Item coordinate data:
-*-*-

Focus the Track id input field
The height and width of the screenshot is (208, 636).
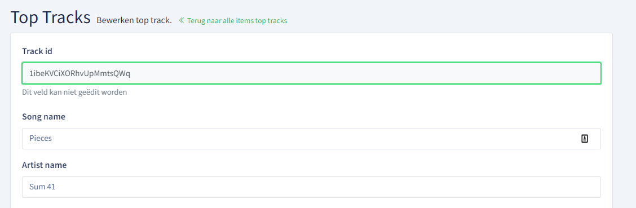pyautogui.click(x=311, y=73)
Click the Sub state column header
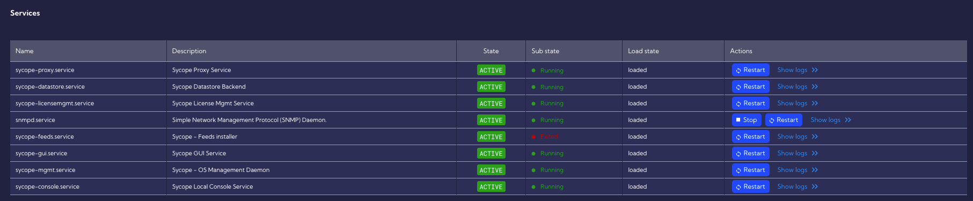The image size is (973, 201). 545,51
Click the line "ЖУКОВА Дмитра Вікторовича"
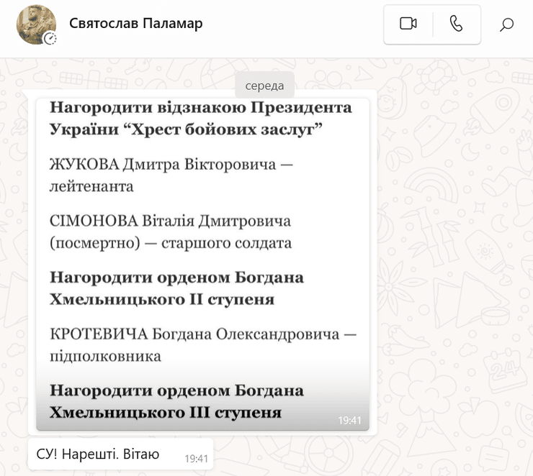 point(171,165)
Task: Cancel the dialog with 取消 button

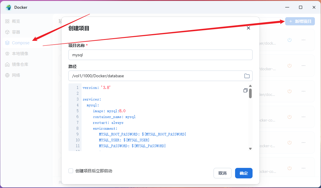Action: [222, 173]

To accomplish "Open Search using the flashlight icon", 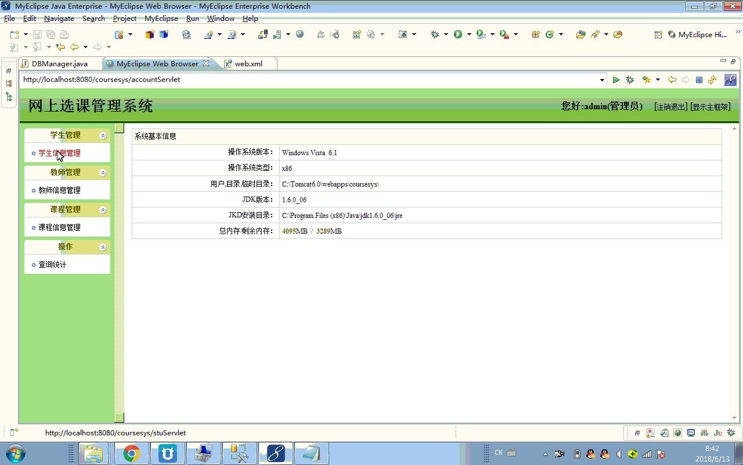I will pos(596,34).
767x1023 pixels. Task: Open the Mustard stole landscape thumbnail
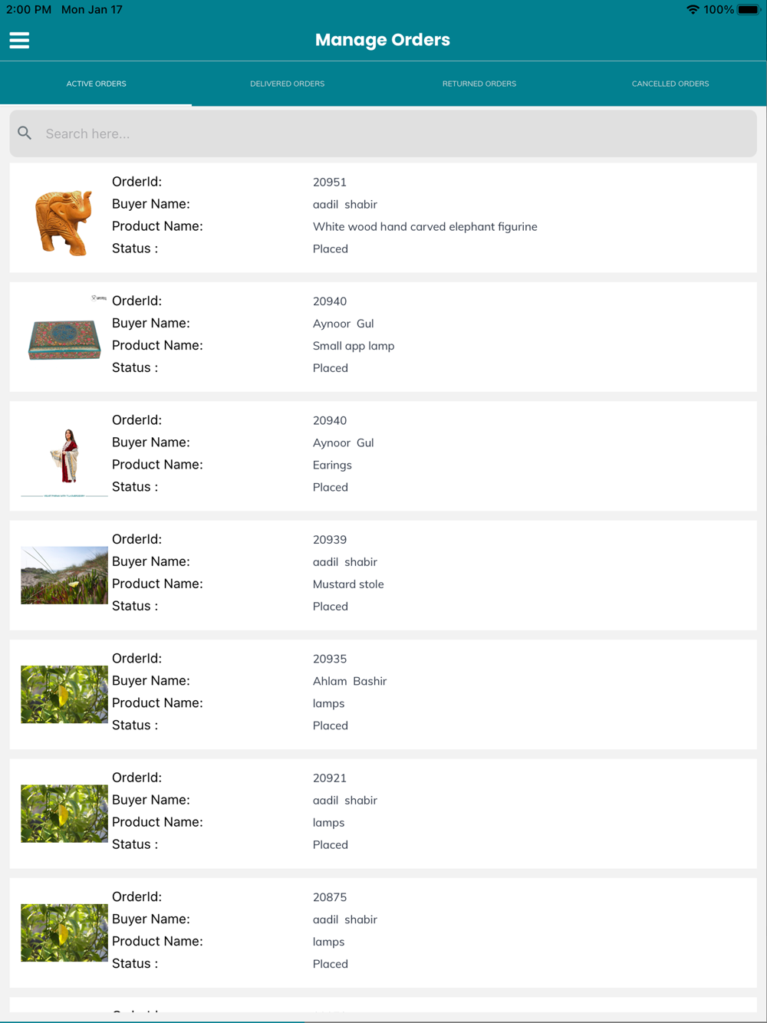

-*-*-

Return every line in the listing that contains the word "Task". Case matters.

Task: Cancel the dialog with 取消 button
767x1023 pixels. Task: Open the Mustard stole landscape thumbnail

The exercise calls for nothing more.